Crise du logement & inégalités

Shrinkflation et immobilier : surfaces plus petites pour prix plus hauts

Si vous avez déjà eu l’impression de payer plus cher pour moins, vous avez probablement été victime de la shrinkflation. Ce phénomène, autrefois réservé aux produits de grande surface, touche désormais l’immobilier : des surfaces plus petites, des prestations au rabais… mais des logements vendus à prix d’or.
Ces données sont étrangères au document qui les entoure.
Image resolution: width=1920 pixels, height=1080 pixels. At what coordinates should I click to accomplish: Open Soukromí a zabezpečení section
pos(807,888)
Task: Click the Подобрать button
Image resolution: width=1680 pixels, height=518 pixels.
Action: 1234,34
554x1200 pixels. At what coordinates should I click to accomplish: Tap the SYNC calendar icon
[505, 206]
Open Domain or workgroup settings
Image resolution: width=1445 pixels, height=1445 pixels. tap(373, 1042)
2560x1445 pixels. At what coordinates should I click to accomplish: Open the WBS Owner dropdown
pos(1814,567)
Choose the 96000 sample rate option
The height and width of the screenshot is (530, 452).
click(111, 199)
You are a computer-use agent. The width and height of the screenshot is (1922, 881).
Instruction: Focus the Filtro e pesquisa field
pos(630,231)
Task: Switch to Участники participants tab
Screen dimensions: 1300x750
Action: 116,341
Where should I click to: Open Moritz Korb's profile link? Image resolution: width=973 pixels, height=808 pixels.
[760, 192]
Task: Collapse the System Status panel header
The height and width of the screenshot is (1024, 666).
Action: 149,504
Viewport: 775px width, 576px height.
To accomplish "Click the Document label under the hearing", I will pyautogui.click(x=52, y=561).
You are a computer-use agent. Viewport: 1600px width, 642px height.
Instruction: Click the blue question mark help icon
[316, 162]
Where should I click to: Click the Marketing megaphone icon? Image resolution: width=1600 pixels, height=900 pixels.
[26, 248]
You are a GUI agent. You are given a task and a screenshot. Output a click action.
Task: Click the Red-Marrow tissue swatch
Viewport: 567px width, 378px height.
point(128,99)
Au départ, c’était juste votre tablette de chocolat. Puis le paquet de chips. Puis le papier toilette, la pâte à tartiner et même le dentifrice. Le prix ne bougeait pas (trop), mais le contenu, lui, se faisait la malle. Cette stratégie porte un nom : la shrinkflation. Et elle a dorénavant gagné un terrain inattendu : l’immobilier.

Oui, même votre futur chez-vous est victime du “moins pour plus”.

À première vue, les logements neufs ont toujours l’air attractifs, modernes, lumineux. Sauf que derrière les rendus 3D et les slogans bien sentis, une réalité s’installe : les mètres carrés s’évaporent doucement, les prestations s’étiolent, les volumes se réduisent. Les prix, eux, en revanche, continuent de grimper.

Que se cache-t-il derrière la shrinkflation immobilière ? Le logement est-il en train de devenir un produit de consommation comme un autre ?

On vous décrypte cette tendance chez les promoteurs immobiliers : vendre plus petit, plus loin… mais pas moins cher.

Quand les maisons rétrécissent

Victor Habchy, 33 ans, a monté un concept qui marche : Le Guide Ultime. Ils sont 1,3 million de personnes à avoir suivi sur Instagram ses recommandations d’adresses à Paris et ailleurs. Quand on le contacte, il vient tout juste de revendre ses parts à son associée. Bref, sur le papier, Victor a tout du bon candidat pour acheter un bien immobilier.

Pourtant, la réalité l’a heurtée de plein fouet.

Victor a récemment acheté un appartement de 37 m² à Pantin, qu’il partage aujourd’hui avec son compagnon. À l’origine, leur rêve, c’était Paris. Mais après plus d’un an de recherches infructueuses, le couple était à deux doigts d’abandonner — quitte à ne jamais devenir propriétaires.

“Je ne m’attendais pas à ce que ce soit aussi compliqué. Acheter aujourd’hui, c’est forcément une affaire de compromis, que ce soit sur la surface, sur le DPE ou sur la localisation.”, confie-t-il.

Pourtant, pour Victor, devenir propriétaire a toujours été un objectif de vie, presque un symbole.

“Acheter sa résidence principale, c’est une forme de liberté. D’un coup, ton logement devient vraiment chez toi, tu sors d’un sentiment de précarité. Tu sais que personne ne pourra te mettre dehors”, commente Victor.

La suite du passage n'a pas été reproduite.